** Things to do **
**1.** In the account of how the conference started, what domain name did Gaines Kergosien register?
**2.** Condense the paragraph of the conference origin story that begins "The most important aspects of planning a conference" into a short bulleted list that keeps its main facts.
**3.** Resume the conference origin story from its last sentence, continuing it in the same style.

** Source extract **
- Opening Delimiter -
How It All Started
Gaines Kergosien contemplated starting a new technical conference in January of 2013 a couple years after DevLink moved from Nashville to Chattanooga. He noticed relatively few Nashville area developers, who had previously attended DevLink in Nashville, were unable to afford to attend a conference so far from home.
As he pondered the reasons for starting a new conference, he realized it had very little to do with attending training sessions. The most valuable aspect of technical conferences seemed to be people he met and the interaction that took place. He started floating around the idea of creating a conference centered around interaction and registered the domain name DevInteraction.
The most important aspects of planning a conference are the date and location, so Gaines started investigating venues and creating a calendar of regional conferences. He quickly realized that hotels and convention centers were not only costly to rent but often implement vendor restrictions which drive the cost up further. There were also very few breaks in the conference schedule where a new event wouldn’t compete with an established one for speakers. He decided to focus on work and put conference planning on the back burner.
Over the next couple years, the conference concept continued to evolve. While presenting at Code on the Beach, Gaines mentioned the idea to the president, Paul Irwin. Paul pointed out that Nashville is the “Music City” and would make a great location for a destination conference. That got Gaines thinking about all the music related gatherings that take place in the Nashville IT community and how we might include these types of events in a conference.
Fast forward to February of 2015 when John Kellar announced that he had decided to retire DevLink. All of the sudden there was a giant gap in the conference schedule! Gaines and his soon-to-be wife, Mary Kergosien, were in the midst of repairing major damage to their house from a water leak and planning an April wedding, so they had no bandwidth to take on a new project.
- Closing Delimiter -
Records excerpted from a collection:
- Opening Delimiter -
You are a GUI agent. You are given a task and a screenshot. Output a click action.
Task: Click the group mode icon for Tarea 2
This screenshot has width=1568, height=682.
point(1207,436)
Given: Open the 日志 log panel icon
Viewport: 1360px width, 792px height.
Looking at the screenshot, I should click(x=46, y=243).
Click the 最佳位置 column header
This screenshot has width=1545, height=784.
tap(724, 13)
- Closing Delimiter -
- Opening Delimiter -
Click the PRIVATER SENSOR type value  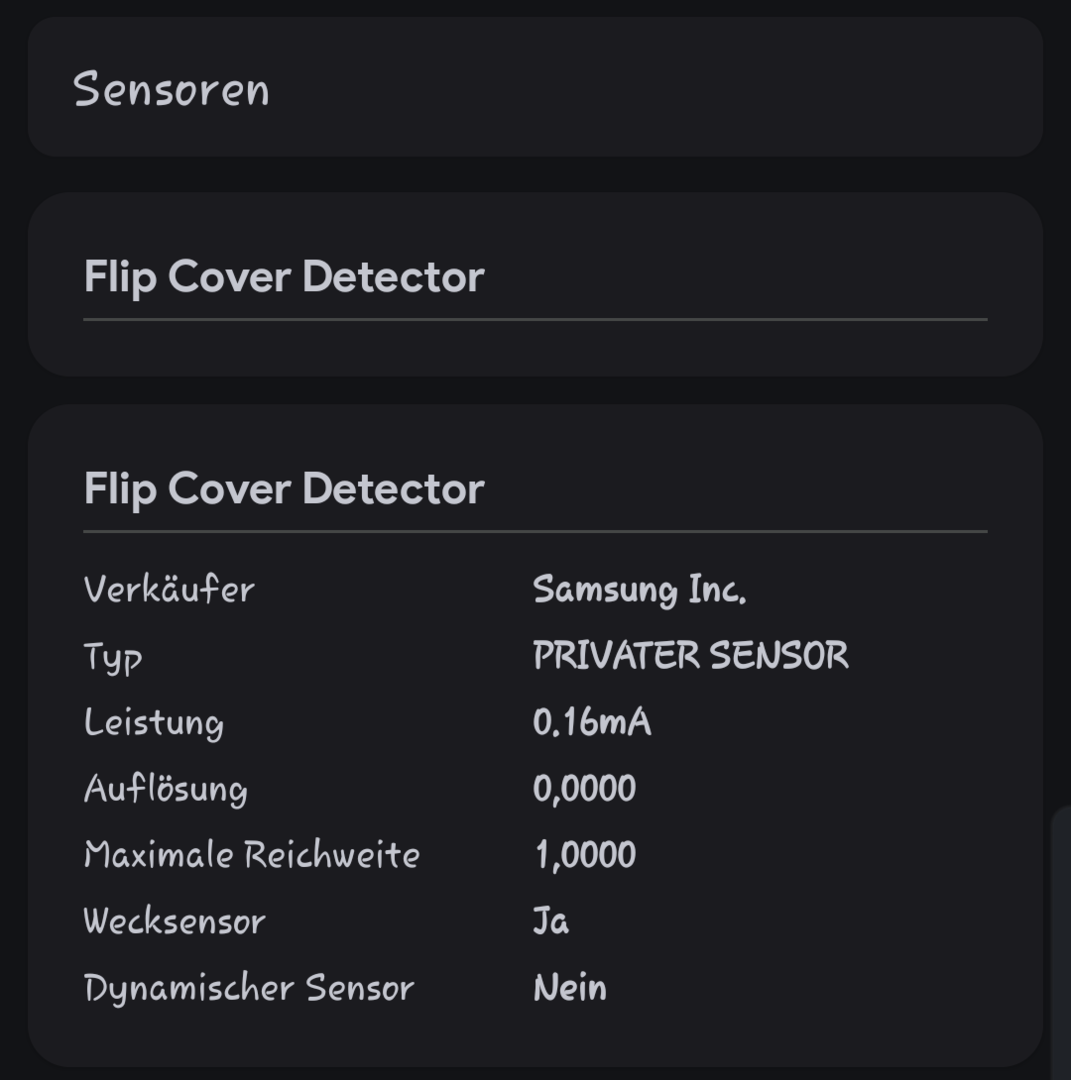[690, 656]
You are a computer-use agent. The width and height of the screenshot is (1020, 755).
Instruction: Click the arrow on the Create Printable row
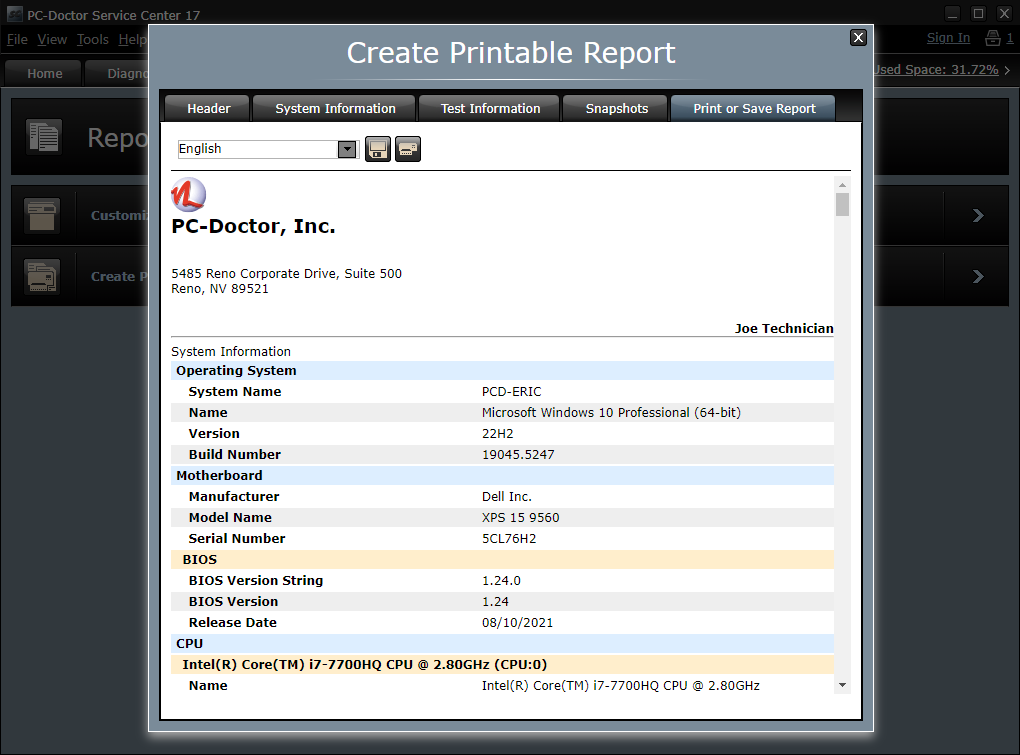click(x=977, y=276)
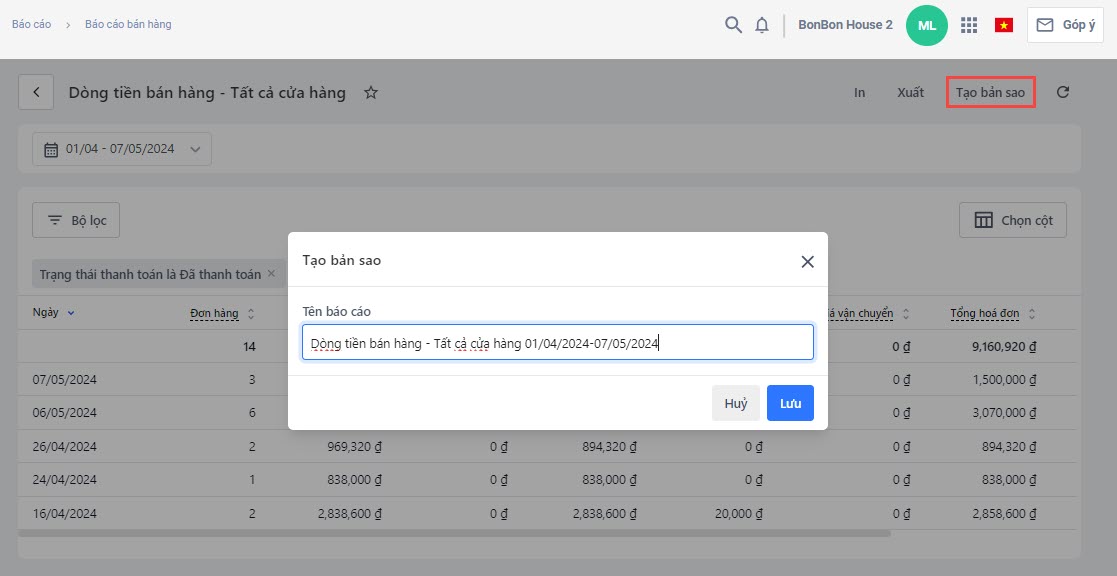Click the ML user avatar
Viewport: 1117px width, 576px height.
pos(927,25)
- Closing Delimiter -
- Opening Delimiter -
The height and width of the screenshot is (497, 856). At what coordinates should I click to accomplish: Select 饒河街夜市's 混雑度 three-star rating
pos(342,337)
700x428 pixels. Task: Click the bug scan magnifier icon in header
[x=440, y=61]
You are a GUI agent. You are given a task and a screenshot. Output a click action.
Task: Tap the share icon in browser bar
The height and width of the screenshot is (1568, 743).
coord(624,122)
- Closing Delimiter -
** Responses **
**1.** DevInteraction

**2.**
- Date and location are the most important parts of planning a conference, so Gaines began investigating venues and building a calendar of regional conferences.
- Hotels and convention centers were costly to rent, and their vendor restrictions often drove costs up further.
- The schedule had very few breaks where a new event would not compete with an established one for speakers.
- He decided to focus on work and put conference planning on the back burner.

**3.**
As luck had it, Gaines and Mary found themselves with extra free time after their wedding and decided it was now or never to get this new conference off the ground. The previous month, Gaines had served as a mentor and judge for an event at Lipscomb, which had given him the opportunity to start a conversation about hosting the conference there. From there the pieces started to fall into place.
DevLink had been held at the end of August and it just happened that Saturday, August 29th was available. They asked for advice from all the conference organizers they knew and most of them suggested starting small for the first year and focusing on quality over quantity, so it was decided to limit registration. By the time they hammered out a budget, timeline, and other major aspects, it was already into late June with just over two months to recruit volunteers, set up social media, gather speaker submissions, solicit sponsors, create a schedule, launch a website, market the event, design shirts and order printed material such as signs and programs.
Even with the large amounts of task needed to be completed, Music City Code 2015 was a wild success! So was 2016… AND 2017!
Since the start of the 2015 journey, Music City Code has sold out every year and continues to grow. There has been one major event added each year. In 2016 Music City Agile was introduced with Tommy Norman as the conference organizer and In 2017, the conferences moved from Lipscomb University to Vanderbilt University.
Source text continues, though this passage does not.